(RECORDS FOR PROCESSING Opens)

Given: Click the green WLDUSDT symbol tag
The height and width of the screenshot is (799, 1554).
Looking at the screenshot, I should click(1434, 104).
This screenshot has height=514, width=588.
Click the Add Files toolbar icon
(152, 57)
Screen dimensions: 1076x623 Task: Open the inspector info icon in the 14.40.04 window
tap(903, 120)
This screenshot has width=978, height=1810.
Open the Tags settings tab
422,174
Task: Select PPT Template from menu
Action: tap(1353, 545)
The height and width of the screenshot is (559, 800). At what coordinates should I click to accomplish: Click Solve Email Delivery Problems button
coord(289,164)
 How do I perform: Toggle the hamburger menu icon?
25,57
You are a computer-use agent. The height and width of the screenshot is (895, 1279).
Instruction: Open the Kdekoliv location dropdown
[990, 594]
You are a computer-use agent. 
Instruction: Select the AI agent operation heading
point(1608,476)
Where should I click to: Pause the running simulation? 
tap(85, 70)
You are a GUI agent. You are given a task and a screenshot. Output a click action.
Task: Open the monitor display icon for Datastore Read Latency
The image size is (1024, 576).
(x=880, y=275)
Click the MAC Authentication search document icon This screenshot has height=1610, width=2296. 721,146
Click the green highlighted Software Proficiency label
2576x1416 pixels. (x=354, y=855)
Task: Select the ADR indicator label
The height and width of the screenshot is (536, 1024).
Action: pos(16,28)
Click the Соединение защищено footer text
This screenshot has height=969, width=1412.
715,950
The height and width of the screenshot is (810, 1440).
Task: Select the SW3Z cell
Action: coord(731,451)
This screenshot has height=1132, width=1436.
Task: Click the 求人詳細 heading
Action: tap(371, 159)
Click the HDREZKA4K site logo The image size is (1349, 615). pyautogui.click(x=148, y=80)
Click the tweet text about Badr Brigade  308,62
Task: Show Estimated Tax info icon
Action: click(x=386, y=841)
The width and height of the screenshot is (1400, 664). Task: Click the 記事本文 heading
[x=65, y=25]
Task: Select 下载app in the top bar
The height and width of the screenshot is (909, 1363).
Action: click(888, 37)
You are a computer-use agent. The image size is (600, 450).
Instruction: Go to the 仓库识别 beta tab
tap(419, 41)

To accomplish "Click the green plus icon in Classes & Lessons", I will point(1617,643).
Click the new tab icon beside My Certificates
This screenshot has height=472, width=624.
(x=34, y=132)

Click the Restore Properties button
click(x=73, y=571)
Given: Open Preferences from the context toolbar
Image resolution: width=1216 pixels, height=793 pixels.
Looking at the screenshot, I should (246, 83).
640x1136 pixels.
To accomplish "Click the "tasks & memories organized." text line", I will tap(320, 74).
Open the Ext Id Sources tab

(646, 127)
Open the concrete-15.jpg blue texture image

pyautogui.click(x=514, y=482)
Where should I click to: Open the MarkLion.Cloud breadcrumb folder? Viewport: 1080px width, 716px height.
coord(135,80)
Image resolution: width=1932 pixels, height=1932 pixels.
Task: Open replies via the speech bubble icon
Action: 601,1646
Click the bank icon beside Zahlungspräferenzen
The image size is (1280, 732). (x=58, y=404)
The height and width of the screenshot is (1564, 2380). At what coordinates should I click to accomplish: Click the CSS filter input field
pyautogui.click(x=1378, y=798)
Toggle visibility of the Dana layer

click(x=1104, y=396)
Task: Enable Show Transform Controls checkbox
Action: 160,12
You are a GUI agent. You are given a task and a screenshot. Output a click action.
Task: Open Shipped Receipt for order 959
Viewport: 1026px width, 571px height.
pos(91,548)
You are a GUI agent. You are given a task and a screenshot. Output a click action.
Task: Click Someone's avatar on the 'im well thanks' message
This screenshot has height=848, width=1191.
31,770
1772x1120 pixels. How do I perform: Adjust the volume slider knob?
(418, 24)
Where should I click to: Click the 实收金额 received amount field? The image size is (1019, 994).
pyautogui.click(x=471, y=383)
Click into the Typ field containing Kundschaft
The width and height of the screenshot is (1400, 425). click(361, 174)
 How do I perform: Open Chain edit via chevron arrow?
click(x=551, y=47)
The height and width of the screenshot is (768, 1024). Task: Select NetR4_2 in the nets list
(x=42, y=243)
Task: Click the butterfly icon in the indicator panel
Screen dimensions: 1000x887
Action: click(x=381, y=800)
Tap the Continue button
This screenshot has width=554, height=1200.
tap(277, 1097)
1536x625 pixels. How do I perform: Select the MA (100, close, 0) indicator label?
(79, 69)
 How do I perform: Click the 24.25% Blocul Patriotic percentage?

(RECORDS FOR PROCESSING Closes)

Output all entries again exactly; no line may be altered.

Given: Click the green WLDUSDT symbol tag
The height and width of the screenshot is (799, 1554).
Looking at the screenshot, I should click(1434, 104).
This screenshot has height=514, width=588.
Click the Add Files toolbar icon
(152, 57)
Screen dimensions: 1076x623 Task: Open the inspector info icon in the 14.40.04 window
tap(903, 120)
This screenshot has width=978, height=1810.
Open the Tags settings tab
422,174
Task: Select PPT Template from menu
Action: tap(1353, 545)
The height and width of the screenshot is (559, 800). At what coordinates should I click to accomplish: Click Solve Email Delivery Problems button
coord(289,164)
 How do I perform: Toggle the hamburger menu icon?
25,57
You are a computer-use agent. The height and width of the screenshot is (895, 1279).
Instruction: Open the Kdekoliv location dropdown
[990, 594]
You are a computer-use agent. 
Instruction: Select the AI agent operation heading
point(1608,476)
Where should I click to: Pause the running simulation? 
tap(85, 70)
You are a GUI agent. You are given a task and a screenshot. Output a click action.
Task: Open the monitor display icon for Datastore Read Latency
The image size is (1024, 576).
(x=880, y=275)
Click the MAC Authentication search document icon This screenshot has height=1610, width=2296. 721,146
Click the green highlighted Software Proficiency label
2576x1416 pixels. (x=354, y=855)
Task: Select the ADR indicator label
The height and width of the screenshot is (536, 1024).
Action: pos(16,28)
Click the Соединение защищено footer text
This screenshot has height=969, width=1412.
715,950
The height and width of the screenshot is (810, 1440).
Task: Select the SW3Z cell
Action: coord(731,451)
This screenshot has height=1132, width=1436.
Task: Click the 求人詳細 heading
Action: tap(371, 159)
Click the HDREZKA4K site logo The image size is (1349, 615). pyautogui.click(x=148, y=80)
Click the tweet text about Badr Brigade  308,62
Task: Show Estimated Tax info icon
Action: click(x=386, y=841)
The width and height of the screenshot is (1400, 664). Task: Click the 記事本文 heading
[x=65, y=25]
Task: Select 下载app in the top bar
The height and width of the screenshot is (909, 1363).
Action: click(888, 37)
You are a computer-use agent. The image size is (600, 450).
Instruction: Go to the 仓库识别 beta tab
tap(419, 41)

To accomplish "Click the green plus icon in Classes & Lessons", I will point(1617,643).
Click the new tab icon beside My Certificates
This screenshot has height=472, width=624.
(x=34, y=132)

Click the Restore Properties button
click(x=73, y=571)
Given: Open Preferences from the context toolbar
Image resolution: width=1216 pixels, height=793 pixels.
Looking at the screenshot, I should (246, 83).
640x1136 pixels.
To accomplish "Click the "tasks & memories organized." text line", I will tap(320, 74).
Open the Ext Id Sources tab

(646, 127)
Open the concrete-15.jpg blue texture image

pyautogui.click(x=514, y=482)
Where should I click to: Open the MarkLion.Cloud breadcrumb folder? Viewport: 1080px width, 716px height.
coord(135,80)
Image resolution: width=1932 pixels, height=1932 pixels.
Task: Open replies via the speech bubble icon
Action: 601,1646
Click the bank icon beside Zahlungspräferenzen
The image size is (1280, 732). (x=58, y=404)
The height and width of the screenshot is (1564, 2380). At what coordinates should I click to accomplish: Click the CSS filter input field
pyautogui.click(x=1378, y=798)
Toggle visibility of the Dana layer

click(x=1104, y=396)
Task: Enable Show Transform Controls checkbox
Action: 160,12
You are a GUI agent. You are given a task and a screenshot. Output a click action.
Task: Open Shipped Receipt for order 959
Viewport: 1026px width, 571px height.
pos(91,548)
You are a GUI agent. You are given a task and a screenshot. Output a click action.
Task: Click Someone's avatar on the 'im well thanks' message
This screenshot has height=848, width=1191.
31,770
1772x1120 pixels. How do I perform: Adjust the volume slider knob?
(418, 24)
Where should I click to: Click the 实收金额 received amount field? The image size is (1019, 994).
pyautogui.click(x=471, y=383)
Click into the Typ field containing Kundschaft
The width and height of the screenshot is (1400, 425). click(361, 174)
 How do I perform: Open Chain edit via chevron arrow?
click(x=551, y=47)
The height and width of the screenshot is (768, 1024). Task: Select NetR4_2 in the nets list
(x=42, y=243)
Task: Click the butterfly icon in the indicator panel
Screen dimensions: 1000x887
Action: click(x=381, y=800)
Tap the Continue button
This screenshot has width=554, height=1200.
tap(277, 1097)
1536x625 pixels. How do I perform: Select the MA (100, close, 0) indicator label?
(79, 69)
 How do I perform: Click the 24.25% Blocul Patriotic percentage?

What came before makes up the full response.